(The task) Using the data below, set down every line from the one containing "The image size is (929, 582)." through the one containing "Tap the Business income briefcase icon", inclusive and unchanged. Pictures are to be skipped.

(Provided data)
::::

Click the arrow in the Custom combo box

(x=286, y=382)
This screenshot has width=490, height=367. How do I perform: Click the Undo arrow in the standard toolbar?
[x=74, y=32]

::::

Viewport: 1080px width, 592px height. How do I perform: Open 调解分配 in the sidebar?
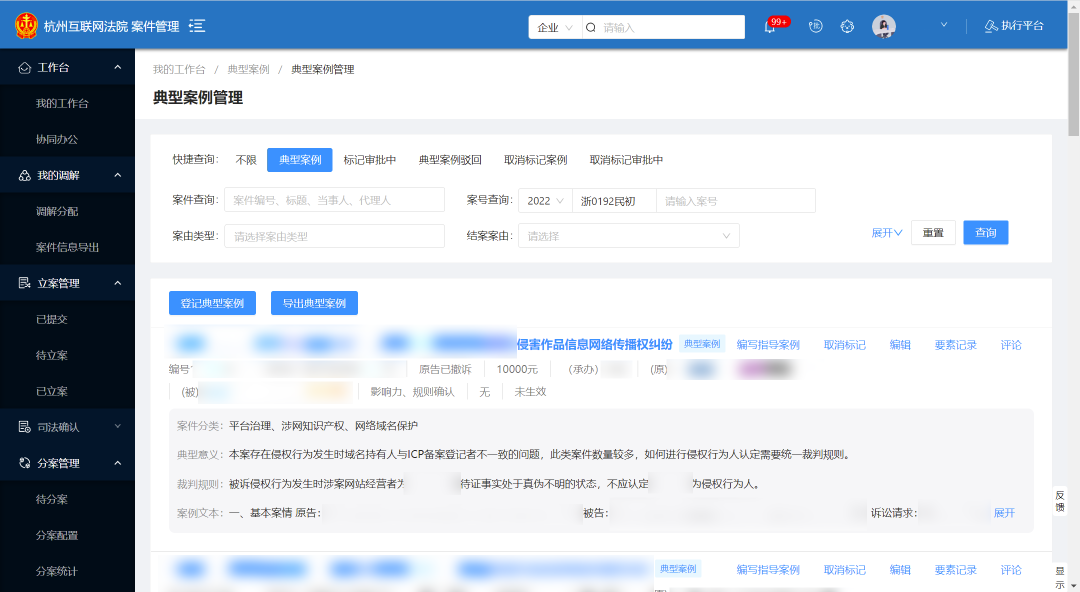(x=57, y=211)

::::

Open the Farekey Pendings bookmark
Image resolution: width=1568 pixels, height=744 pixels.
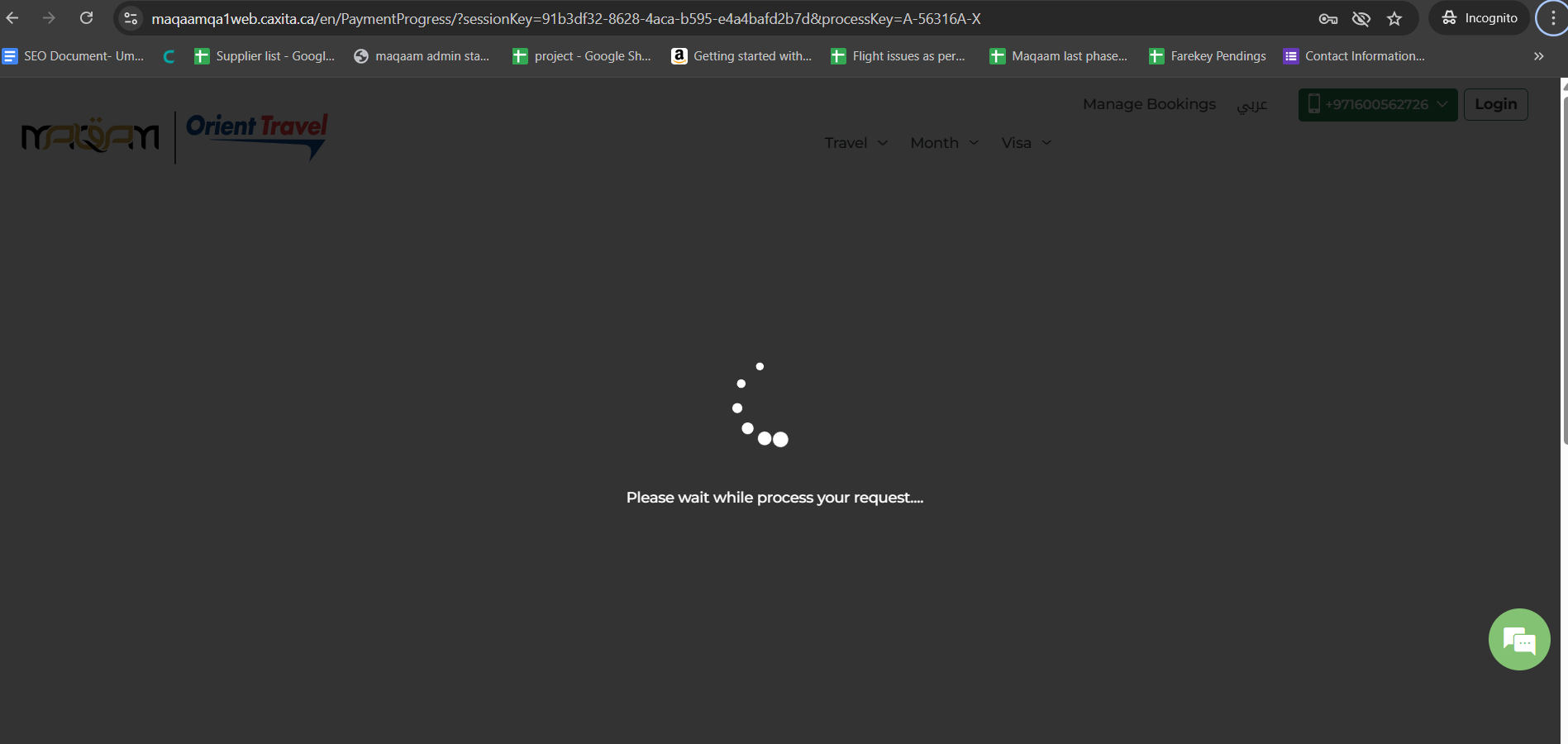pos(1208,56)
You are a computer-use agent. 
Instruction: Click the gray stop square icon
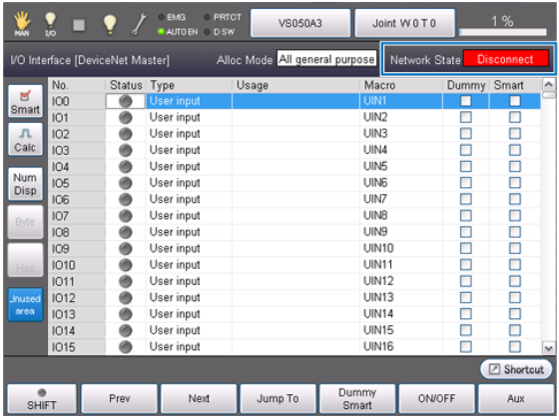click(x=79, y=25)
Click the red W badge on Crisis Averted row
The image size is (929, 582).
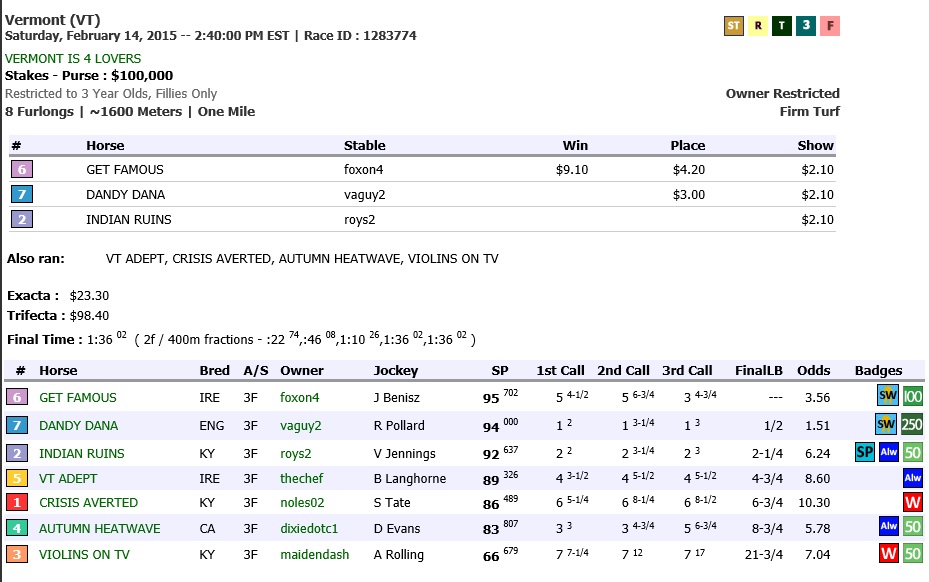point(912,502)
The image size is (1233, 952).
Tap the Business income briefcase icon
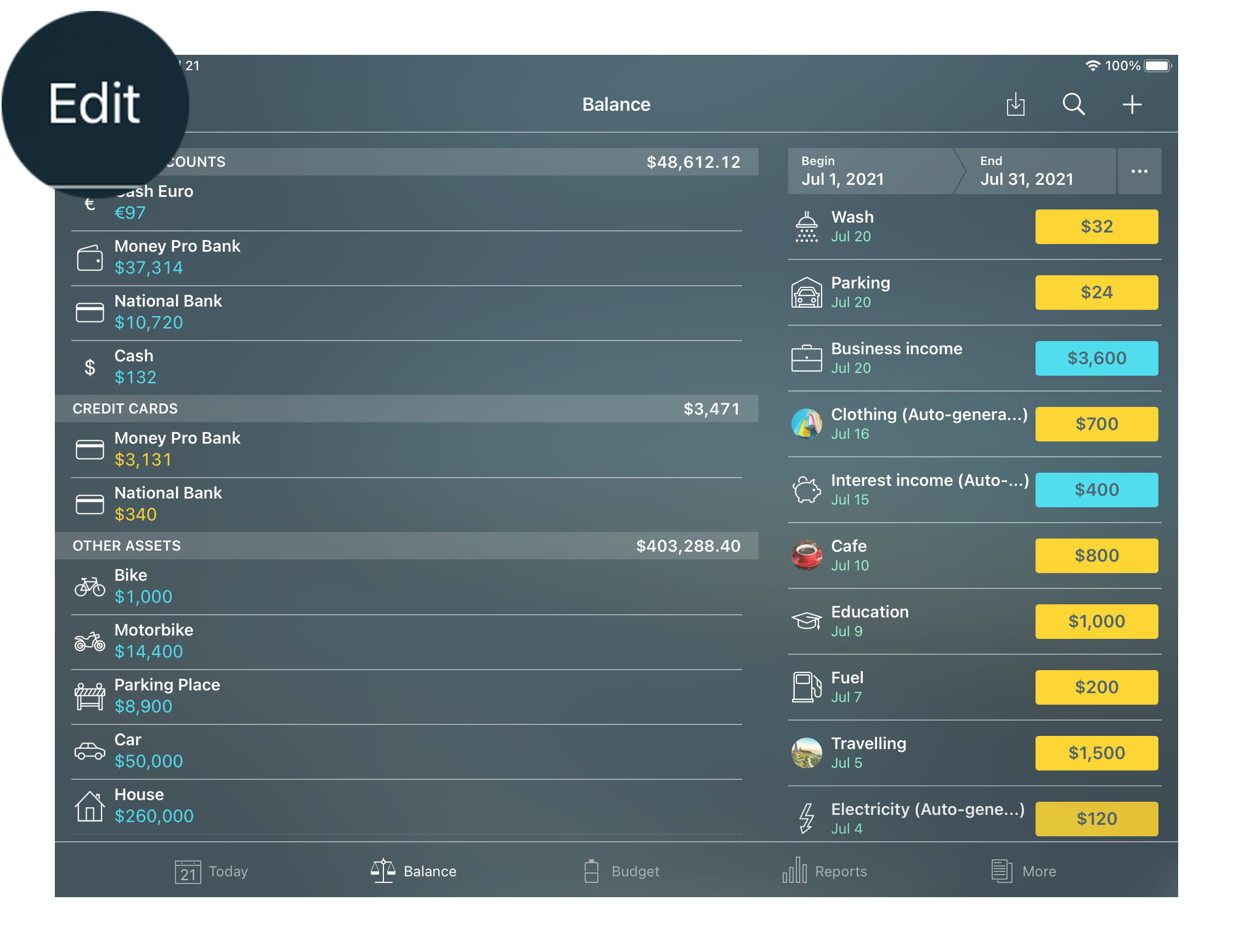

::::

(Result of the task)
The image size is (929, 582).
point(912,502)
The image size is (1233, 952).
Tap the Business income briefcase icon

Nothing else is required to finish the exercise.